Y told police that she too was made to put the vibrator in her mouth, while the children were also abused, assaulted and locked in their bedroom from time to time. Even the family dog was abused.

The judge said that liability for the physical and psychological injuries suffered by the couple, who now live in Epsom, Surrey, was "hotly in dispute", although damages had been agreed subject to that issue being resolved.

Lawyers for the couple had argued that the authority, through its social services and housing departments, was negligent in that it should have foreseen that X and Y were in imminent physical danger at the flat, and should have arranged for them to be accommodated elsewhere.

Hounslow denied that it owed the couple any duty of care, and pointed out that in no previous case had a local authority been held to be under a duty of care to protect vulnerable adults from abuse by third parties.

It denied any breach and said that what happened was not reasonably foreseeable.

In his ruling, the judge said that it was "clearly foreseeable" that either or both of the claimants would suffer a serious physical attack from local youths in their flat.

"In my judgment the danger of this happening should have been foreseen at the very latest by November 7 when, to the defendant's knowledge, the prior assaults, threats, infiltration of the claimants' home, dumping of stolen goods and arrests had been followed by the variety of complaints from neighbours."

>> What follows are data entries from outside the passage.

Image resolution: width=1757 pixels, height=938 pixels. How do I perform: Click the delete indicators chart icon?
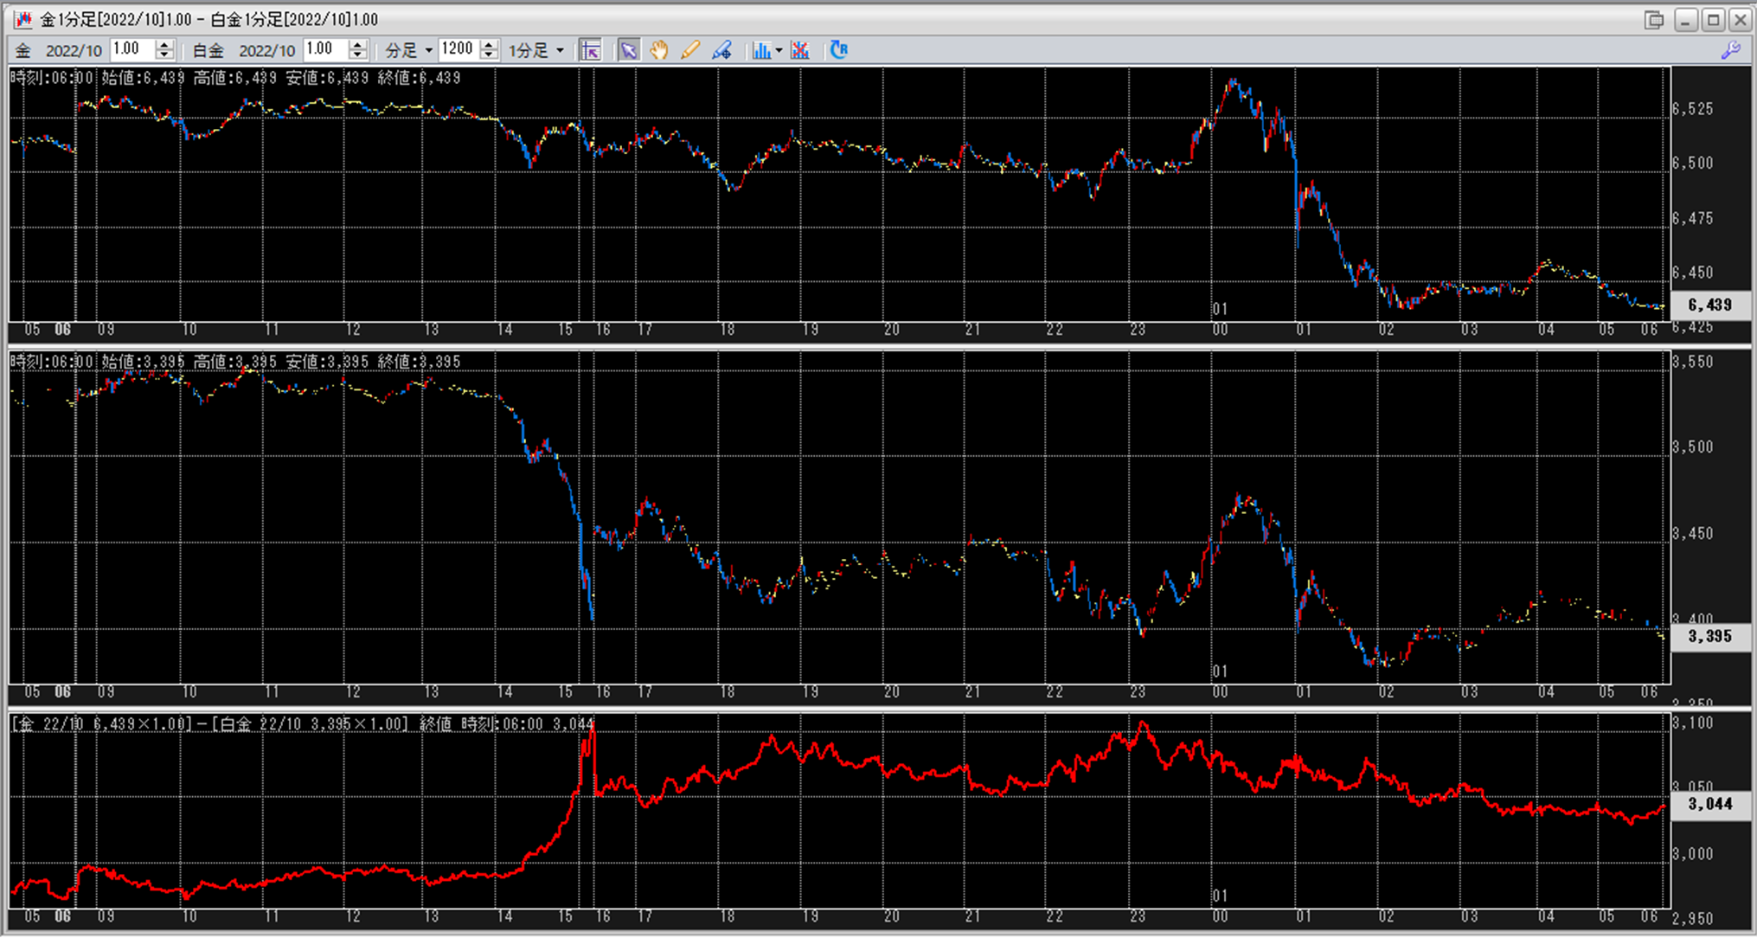[800, 50]
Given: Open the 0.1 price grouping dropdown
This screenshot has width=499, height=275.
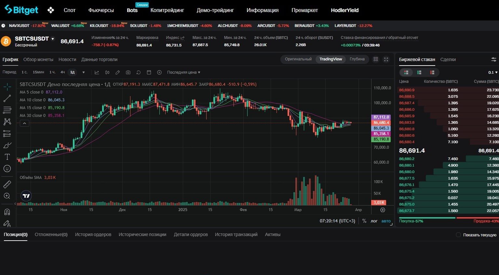Looking at the screenshot, I should click(x=493, y=72).
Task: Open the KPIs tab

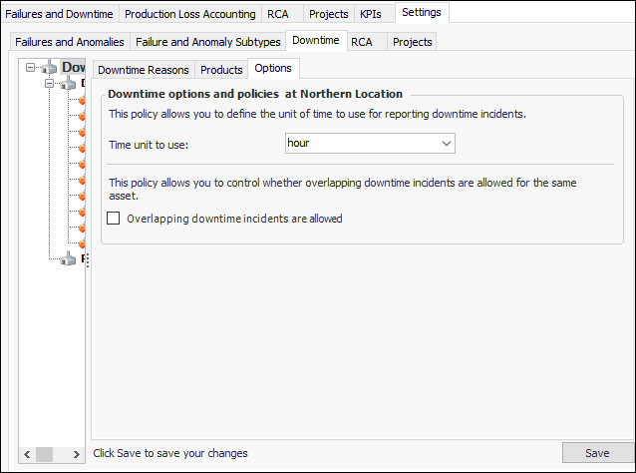Action: point(372,14)
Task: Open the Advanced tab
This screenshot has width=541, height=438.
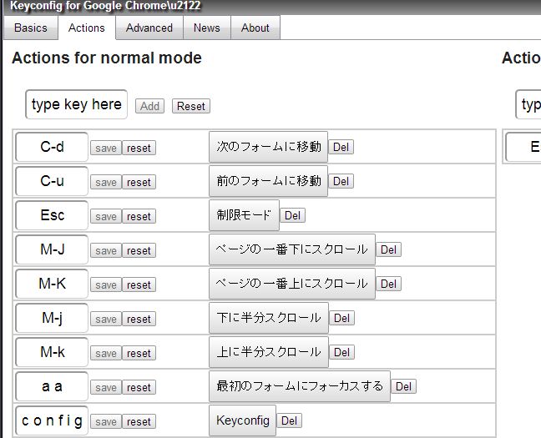Action: [149, 28]
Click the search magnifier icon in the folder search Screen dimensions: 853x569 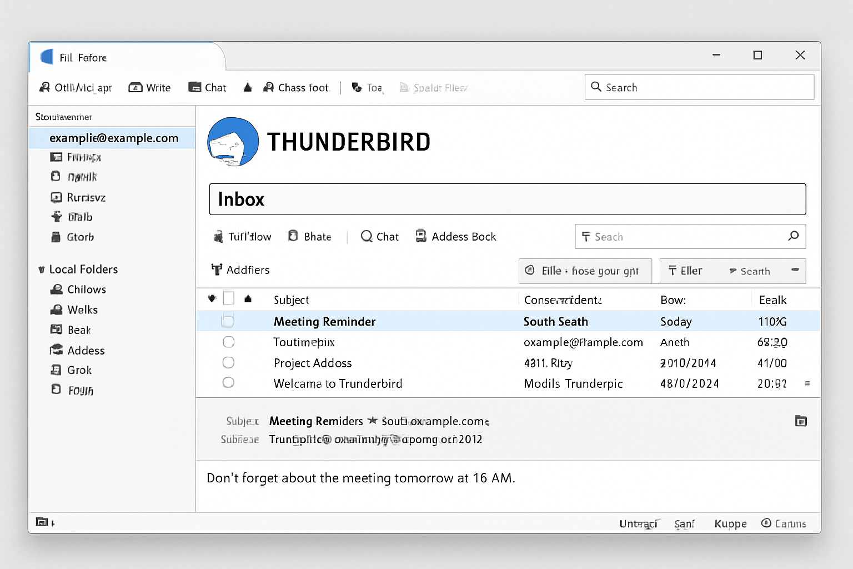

He pointed out that Hounslow was aware of the couple's disabilities and provided them with social services, who were in regular contact and had visited the flat during 2000.

He found it "just, fair and reasonable" to impose on the local authority the duty of care contended for, and ruled that it was in breach of it.

It should have invoked its emergency procedure to remove the couple from their flat by November 7 at the latest and the fact this did not happen "pointed to and resulted from" a lack of proper cooperation and communication between the social services and housing departments, and a failure within those departments sufficiently to appreciate the gravity and urgency of the situation and to give the case the priority it deserved.

The judge said that he had come clearly to the conclusion that the authority's breach of its duty of care caused the injury and loss complained of.

"Self-evidently, had the claimants left their flat before the relevant weekend, the assault of which they complain would not have happened."